In November 2016, I returned from my country of residence (Sweden) to visit my country of birth (Vietnam), where I had studied traditional Vietnamese music for many years before entering the music Ph.D. program at Lund University. This particular research trip was to visit Hà Nội—during the 60th anniversary of the founding of the Vietnam National Academy of Music (VNAM)—to record a short documentary film that was eventually titled The Culture Soldiers.1 The Academy has played a central role in the development of traditional Vietnamese music, defining how it is perceived in recent memory, and for me this was a chance to rethink much of what I had experienced there as a student, as well as how the music is changing across time. During the aforementioned visit, I interviewed many musicians who were among the very first teachers and students at VNAM. Additionally, I met Lê Mai, a younger đàn tranh2 teacher and performer. She was born in the 1970s and is therefore about my age, graduating from VNAM in 2001, just a few years after me (1998). I spent an entire day with her, from morning to evening. I followed Lê Mai through all sorts of tasks, from seven in the morning when she took her son to school, and on through the day, as she would cross the city centre on her motorbike between rehearsals and teaching, ending the day with a recording session for a late-night TV show. I recorded conversations with Lê Mai over lunch and dinner, as well as sometimes in breaks between rehearsals.

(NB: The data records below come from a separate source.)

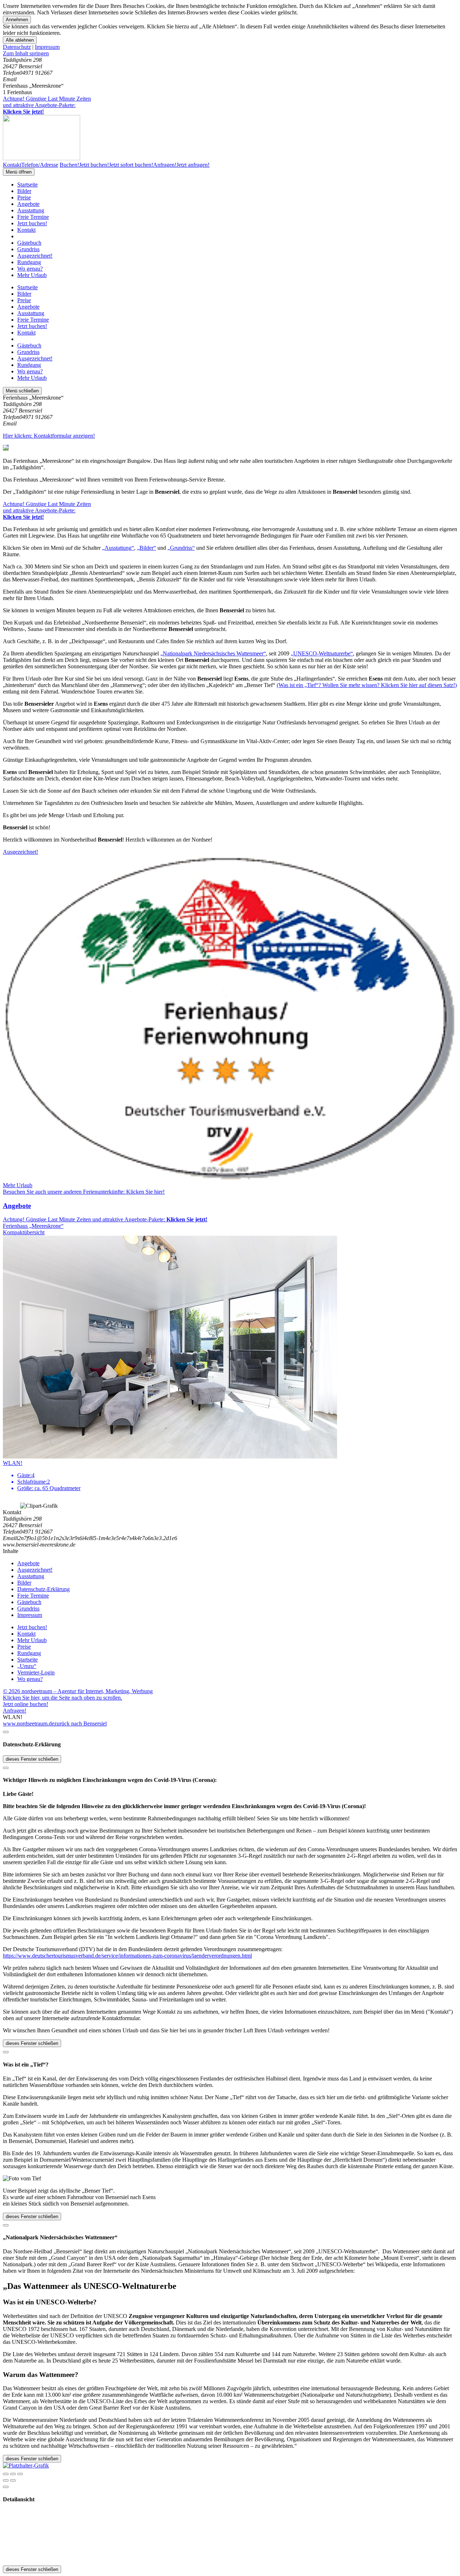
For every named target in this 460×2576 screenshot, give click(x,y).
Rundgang (29, 262)
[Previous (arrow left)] (6, 2480)
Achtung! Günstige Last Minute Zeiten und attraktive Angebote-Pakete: (47, 105)
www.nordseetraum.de (28, 1723)
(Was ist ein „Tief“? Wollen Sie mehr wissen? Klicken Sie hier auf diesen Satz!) (367, 685)
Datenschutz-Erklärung (43, 1589)
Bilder (24, 191)
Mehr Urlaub (32, 275)
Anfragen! (14, 1711)
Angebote (28, 204)
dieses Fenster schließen (32, 1759)
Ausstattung (30, 210)
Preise (24, 197)
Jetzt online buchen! (25, 1704)
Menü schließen (22, 390)
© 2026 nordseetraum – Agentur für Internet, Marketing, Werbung (78, 1691)
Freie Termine (33, 217)
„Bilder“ (146, 548)
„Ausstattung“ (118, 548)
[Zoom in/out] (20, 2474)
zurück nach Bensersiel (80, 1723)
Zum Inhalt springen (26, 53)
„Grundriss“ (181, 548)
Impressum (47, 47)
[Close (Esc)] (6, 2474)
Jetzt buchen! (32, 223)
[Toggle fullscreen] (13, 2474)
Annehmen (17, 19)
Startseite (27, 184)
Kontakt (26, 230)
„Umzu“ (26, 1666)
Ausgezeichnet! (34, 256)
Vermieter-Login (36, 1672)
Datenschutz (17, 47)
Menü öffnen (19, 172)
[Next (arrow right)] (13, 2480)
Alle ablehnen (20, 40)
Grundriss (28, 249)
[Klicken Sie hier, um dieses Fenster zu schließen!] (6, 1732)
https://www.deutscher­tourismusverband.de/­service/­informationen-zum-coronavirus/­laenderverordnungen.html (127, 1956)
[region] (230, 53)
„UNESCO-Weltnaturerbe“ (322, 653)
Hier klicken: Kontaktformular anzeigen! (49, 436)
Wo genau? (30, 269)
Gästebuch (29, 243)
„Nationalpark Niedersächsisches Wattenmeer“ (213, 653)
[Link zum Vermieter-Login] (26, 2465)
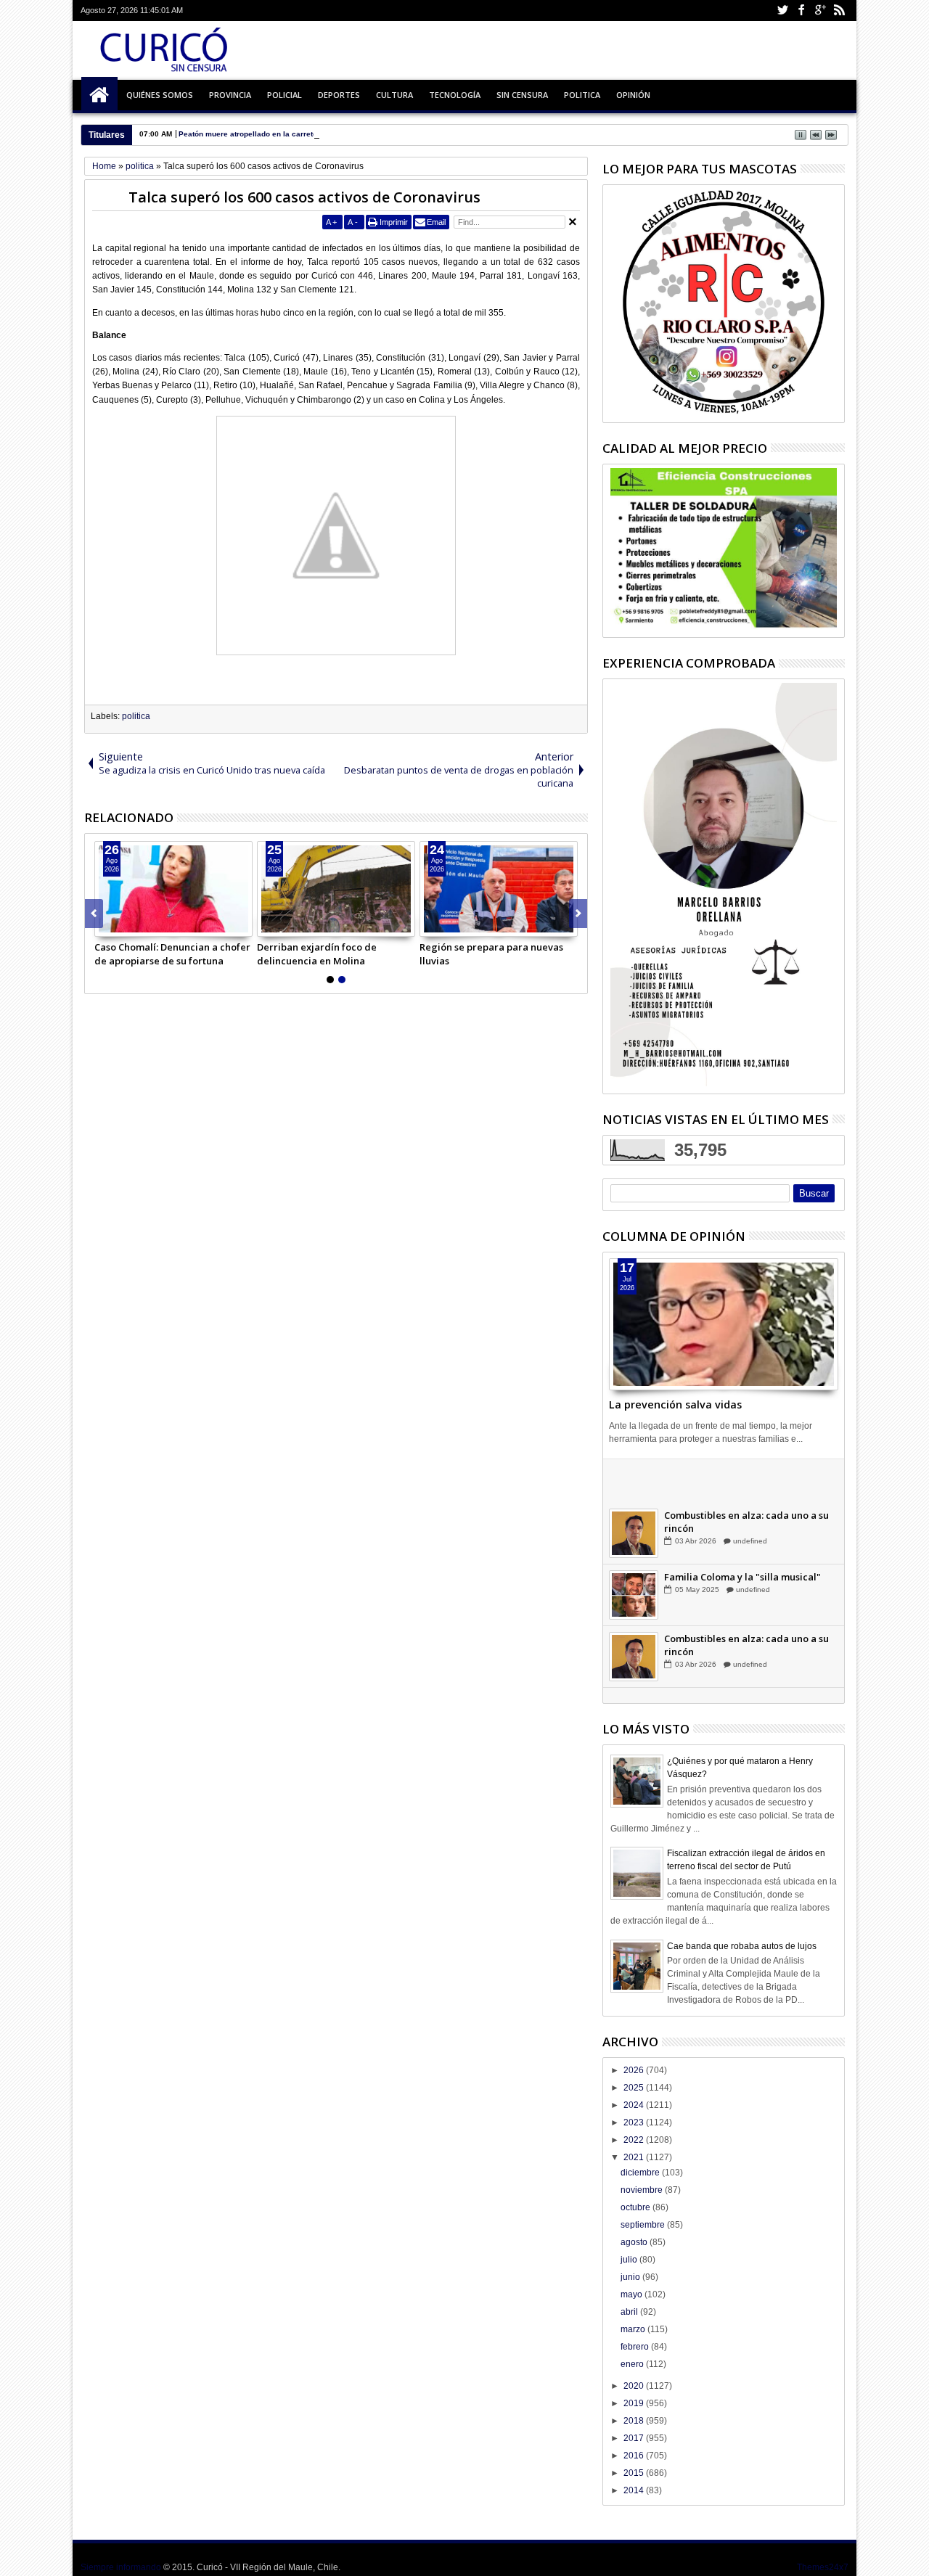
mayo (632, 2294)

At other times, I followed her from a distance, carefully observing and filming her busy day. I was struck by the similarities between her present-day situation and my life in Hà Nội back when I had lived there ten years ago. Just like me, Lê Mai was a divorced mother, busy with a successful career as a performer and teacher but at the same time living a lonely life full of multiple obligations, to the family, to her employers and to society.


 

 

 

 

Over the past sixty years, women have not only entered the scene of traditional music and theatre in Vietnam but today, most concert performances are entirely dominated by women.3 This movement from private settings—in which male performers would perform to an aristocratic audience—to public concerts, has been accompanied by a shift from male to female musicians. The "public persona" of a female Vietnamese performer is drawn very much from a collective identity as a Vietnamese woman, which has strong foundations in the blend between communism and nationalism which constitutes the ideology of the country.

 

 

In order to create a comprehensive understanding of the development of the present day concert culture for traditional music in Vietnam, I had to undertake an ethnological study, in the form of a documentary, eventually entitled The Culture Soldiers, and premiered in 2017 at Panora in Malmö. The first chapter of the thesis builds on this piece of research. But also, in order to access the embodied layers of signification in the artistic approaches to gender and gesture, the use of documentary as a form for further developing an analysis of the documentation has become part of my methods.